Pentingnya penelitian ini tidak hanya terbatas pada geologi Himalaya, tetapi juga memberikan wawasan tentang proses geologis yang terjadi di seluruh dunia. Menurut Anne Meltzer, ahli seismologi dari Universitas Lehigh, tabrakan antara benua adalah fenomena yang umum, dan memahami cara interaksi lempeng dapat meningkatkan pengetahuan kita mengenai pembentukan lanskap dan potensi bahaya gempa.
Meski penemuan baru ini menjanjikan banyak informasi, tantangan dalam memahami proses ini tetap ada.
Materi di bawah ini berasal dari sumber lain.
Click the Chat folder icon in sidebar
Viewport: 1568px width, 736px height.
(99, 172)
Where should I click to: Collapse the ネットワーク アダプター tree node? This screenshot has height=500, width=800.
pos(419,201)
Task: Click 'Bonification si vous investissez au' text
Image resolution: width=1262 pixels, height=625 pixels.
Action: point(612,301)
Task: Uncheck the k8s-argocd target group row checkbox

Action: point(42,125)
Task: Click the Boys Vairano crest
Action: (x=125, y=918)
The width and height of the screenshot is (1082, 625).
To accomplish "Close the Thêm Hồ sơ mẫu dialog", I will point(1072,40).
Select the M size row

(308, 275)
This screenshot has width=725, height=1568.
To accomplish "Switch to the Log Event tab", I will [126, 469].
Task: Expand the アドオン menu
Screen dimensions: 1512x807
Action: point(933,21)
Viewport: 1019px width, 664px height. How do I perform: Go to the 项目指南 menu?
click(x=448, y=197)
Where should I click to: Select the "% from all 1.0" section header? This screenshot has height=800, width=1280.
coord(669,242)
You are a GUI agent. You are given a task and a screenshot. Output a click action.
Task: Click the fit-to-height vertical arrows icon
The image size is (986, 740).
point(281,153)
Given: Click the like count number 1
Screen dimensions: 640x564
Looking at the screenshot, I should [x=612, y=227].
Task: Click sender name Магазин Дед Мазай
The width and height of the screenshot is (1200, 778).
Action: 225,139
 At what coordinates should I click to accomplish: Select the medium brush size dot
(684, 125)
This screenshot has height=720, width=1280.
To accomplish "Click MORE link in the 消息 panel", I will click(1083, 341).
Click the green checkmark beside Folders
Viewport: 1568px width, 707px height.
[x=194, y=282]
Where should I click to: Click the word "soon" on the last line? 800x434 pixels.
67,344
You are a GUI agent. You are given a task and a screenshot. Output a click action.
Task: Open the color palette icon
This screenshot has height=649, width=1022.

Simon Klemperer, ahli geofisika dari Universitas Stanford, menyebutkan bahwa hubungan antara aktivitas geologis ini dan kejadian gempa di Tibet masih perlu dikejar. Penelitian lebih lanjut akan dibutuhkan untuk menyelidiki apakah retakan yang baru ditemukan ini dapat menyebabkan gempa di kawasan tersebut.
Seperti yang dijelaskan oleh beberapa ilmuwan, proses yang kompleks ini mungkin menjadi kunci untuk memahami sejarah bumi yang kaya dan berlapis-lapis. Dalam konteks ini, studi lebih dalam mengenai interaksi antara lempeng India dan Eurasia tidak hanya penting untuk bencana alam, tetapi juga memberikan gambaran yang lebih luas mengenai dinamika planet kita yang terus bergerak. Bagaimana hasil penelitian ini dapat diaplikasikan untuk mitigasi risiko gempa di masa depan menjadi isu yang layak untuk terus didiskusikan di kalangan akademisi dan praktisi.